> _Problem requirements_
Restate the entries word for word and skip every image.
------ The records
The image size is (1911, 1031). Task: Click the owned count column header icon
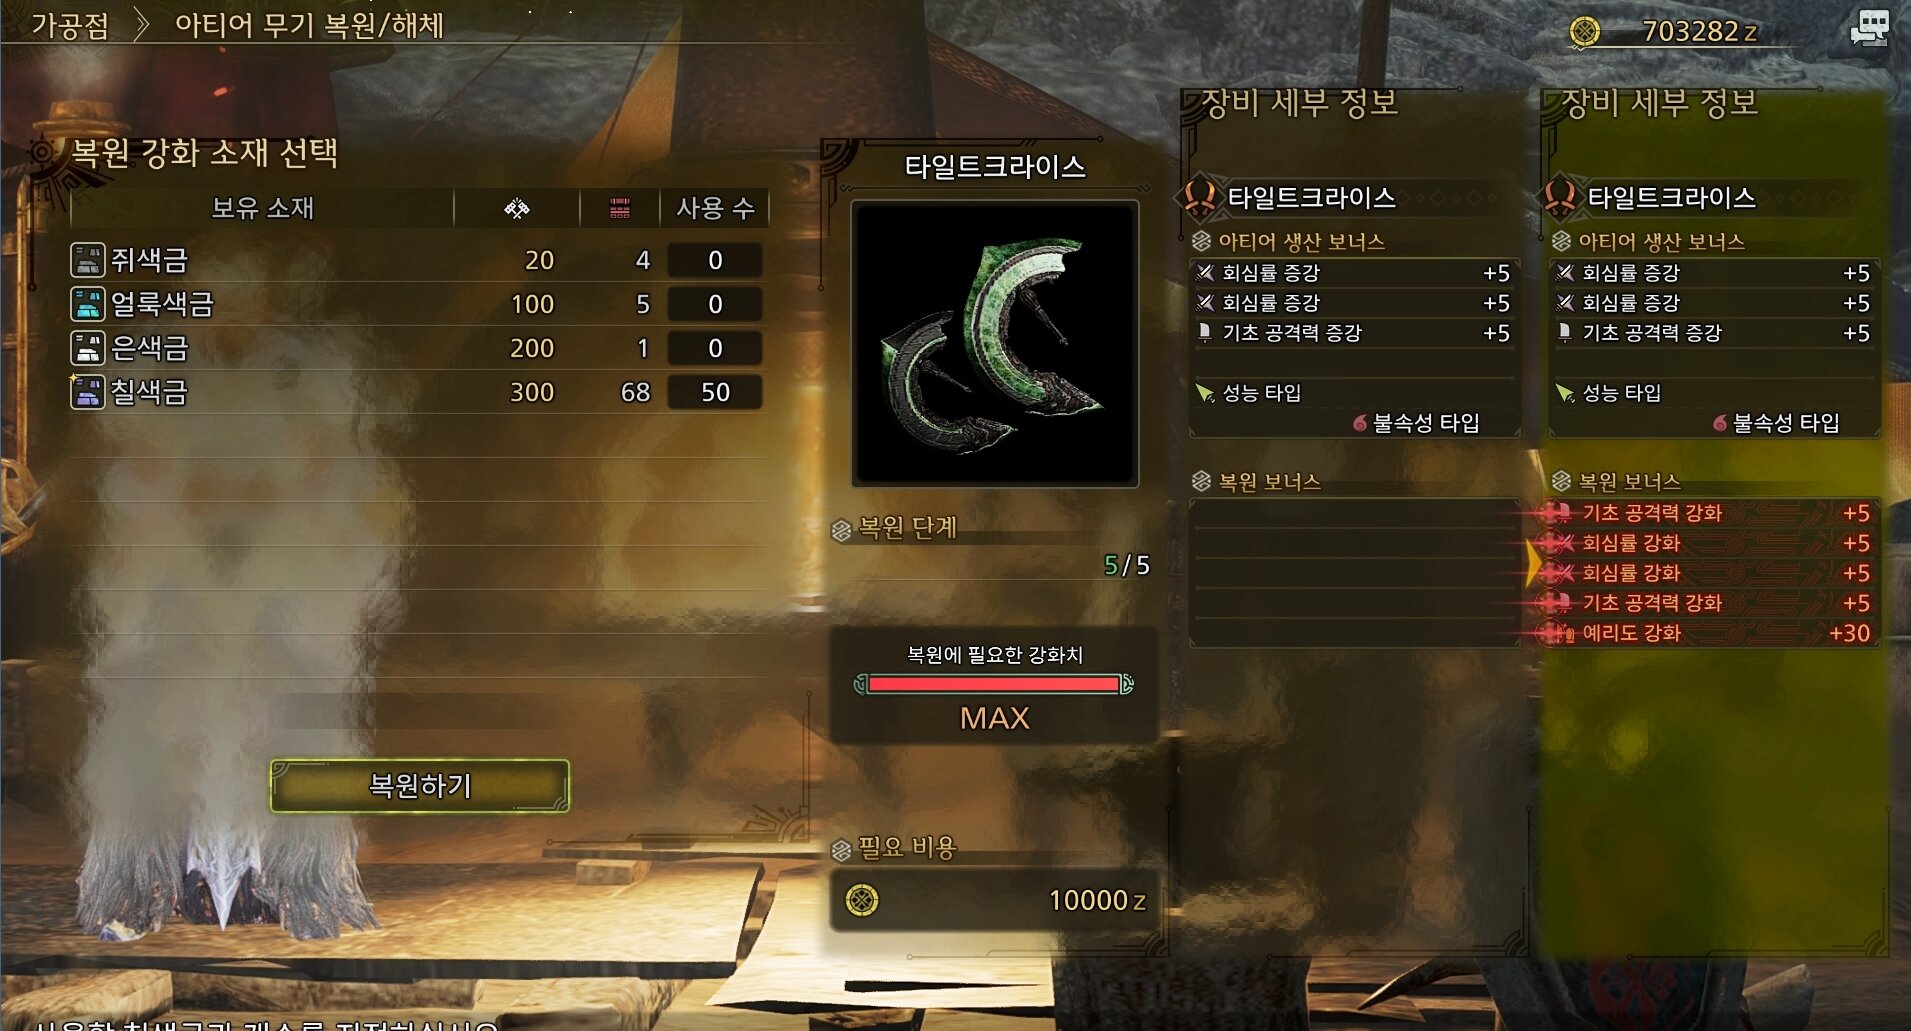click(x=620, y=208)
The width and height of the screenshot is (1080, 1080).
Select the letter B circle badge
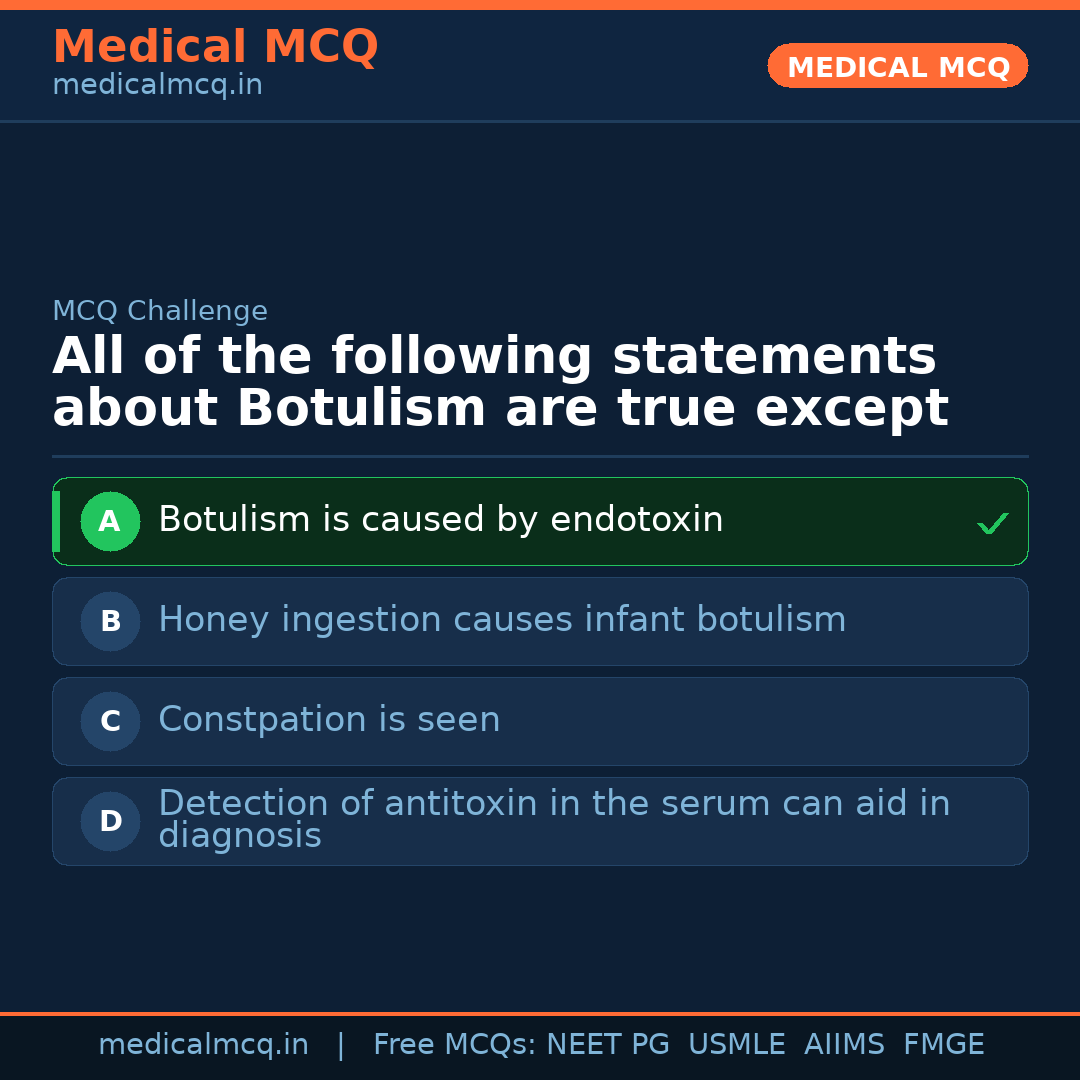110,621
------------
> _Result_
The image size is (1911, 1031). Task: Click the owned count column header icon
click(x=620, y=208)
The width and height of the screenshot is (1080, 1080).
Select the letter B circle badge
110,621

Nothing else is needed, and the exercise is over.